Methods of forming a protective layer on an insulating layer for protection during formation of conductive structures
Abstract
One illustrative method disclosed herein includes, among other things, performing at least one etching process through an overall masking layer to define an opening in a layer of insulating material, wherein the overall masking layer is comprised of a patterned metal-silicate masking layer that is positioned on and in contact with the layer of insulating material and a patterned masking layer positioned on and in contact with the patterned metal-silicate masking layer, over-filling the opening with a conductive material and performing at least one planarization process so as to remove excess materials positioned outside of the opening above the patterned metal-silicate masking layer and thereby define a conductive structure that is positioned in the opening.
Claims
exact text as granted — not AI-modifiedWhat is claimed:
1 . A method, comprising:
forming a layer of insulating material; performing at least one etching process through a patterned metal-silicate masking layer that is positioned on and in contact with said layer of insulating material and a patterned masking layer positioned on and in contact with said patterned metal-silicate masking layer so as to define an opening in said layer of insulating material; depositing at least one conductive material in said opening in said layer of insulating material so as to over-fill said opening; and performing at least one planarization process so as to remove excess materials positioned outside of said opening above said patterned metal-silicate masking layer and thereby define a conductive structure that is positioned in said opening.
2 . The method of claim 1 , further comprising removing said patterned metal-silicate masking layer and said patterned masking layer.
3 . The method of claim 1 , wherein, prior to depositing said at least one conductive material in said opening, the method comprises removing said patterned masking layer from above said patterned metal-silicate masking layer.
4 . The method of claim 1 , further comprising forming an etch stop layer above said patterned metal-silicate masking layer and said conductive structure.
5 . The method of claim 1 , wherein said layer of insulating material is comprised of one of a low-k (k value less than 3.5) insulating material or an ultra-low-k (ULK) insulating material (k value less than 3.2).
6 . The method of claim 1 , wherein said layer of insulating material is comprised of silicon and oxygen.
7 . The method of claim 1 , wherein said conductive structure is one of a conductive line, a conductive via or a conductive contact.
8 . The method of claim 1 , wherein depositing said at least one conductive material layer so as to over-fill said opening comprises depositing a copper-based material so as to over-fill said opening.
9 . The method of claim 1 , wherein depositing said at least one conductive material so as to over-fill said opening comprises forming at least one conductive barrier layer and at least one conductive adhesion layer in said opening, wherein said conductive barrier layer is comprised of tantalum nitride and said conductive adhesion layer comprises a layer of tantalum.
10 . The method of claim 1 , wherein said patterned masking layer is comprised of a first masking layer positioned on and in contact with said patterned metal-silicate masking layer and a second masking layer positioned on and in contact with said first masking layer.
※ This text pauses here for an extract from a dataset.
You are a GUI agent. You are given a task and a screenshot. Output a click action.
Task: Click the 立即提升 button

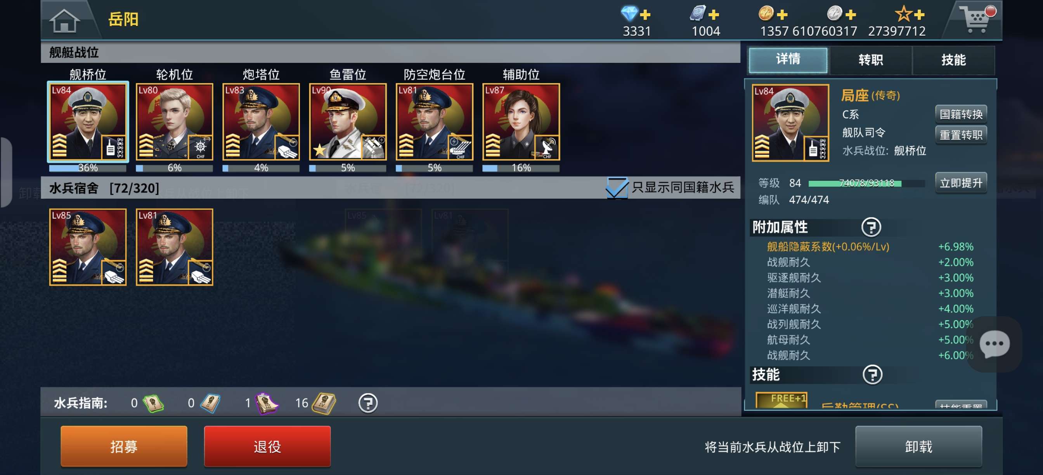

11 . The method of claim 10 , wherein said first masking layer is a layer of silicon nitride that contains hydrogen and said second masking layer is a layer of titanium nitride.
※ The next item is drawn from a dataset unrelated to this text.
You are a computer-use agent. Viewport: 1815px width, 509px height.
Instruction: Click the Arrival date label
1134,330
12 . The method of claim 1 , wherein said patterned metal-silicate masking layer is comprised of one of manganese silicate, aluminum silicate, nickel silicate or titanium silicate.
13 . A method, comprising:
forming a metal-containing layer of material on and in contact with a layer of insulating material; forming at least one masking layer above said metal-containing layer of material; patterning said at least one masking layer so as to define a patterned masking layer that exposes portions of said metal-containing layer of material; with said patterned masking layer in position, removing said exposed portions of said metal-containing layer of material to thereby define a patterned metal-containing masking layer that exposes portions of said layer of insulating material; performing an anneal process to convert said patterned metal-containing masking layer into a patterned metal-silicate masking layer; performing at least one etching process through at least said patterned metal-silicate masking layer so as to define an opening in said layer of insulating material; depositing at least one conductive material in said opening in said layer of insulating material so as to over-fill said opening; and performing at least one planarization process so as to remove excess materials positioned outside of said opening above said patterned metal-silicate masking layer and thereby define a conductive structure that is positioned in said opening.
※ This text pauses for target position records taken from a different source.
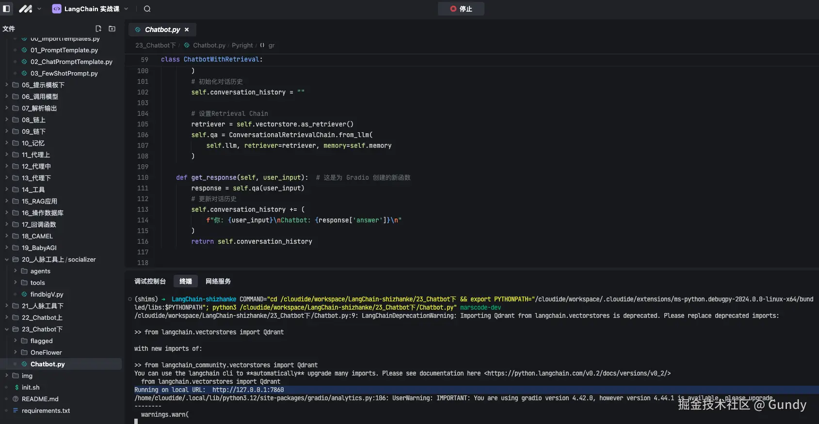Open the local URL http://127.0.0.1:7860 link
The image size is (819, 424).
click(x=248, y=390)
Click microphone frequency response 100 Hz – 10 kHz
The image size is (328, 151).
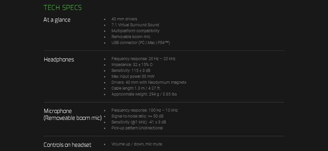click(145, 110)
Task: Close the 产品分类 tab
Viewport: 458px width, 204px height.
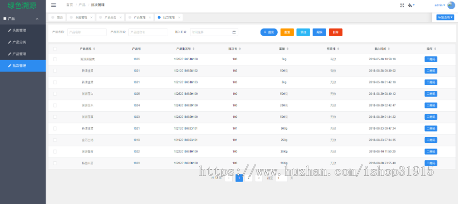Action: pyautogui.click(x=121, y=17)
14 . The method of claim 13 , further comprising removing said patterned metal-silicate masking layer.
15 . The method of claim 13 , wherein, prior to depositing said at least one conductive material in said opening, the method comprises removing said patterned masking layer from above said patterned metal-silicate masking layer.
16 . The method of claim 15 , further comprising forming an etch stop layer above said patterned metal-silicate masking layer.
17 . The method of claim 13 , wherein performing said anneal process comprises performing said at least one anneal process at a temperature that is 350° C. or greater.
18 . The method of claim 17 , wherein said at least one anneal process is performed for a duration of at least 1 minute.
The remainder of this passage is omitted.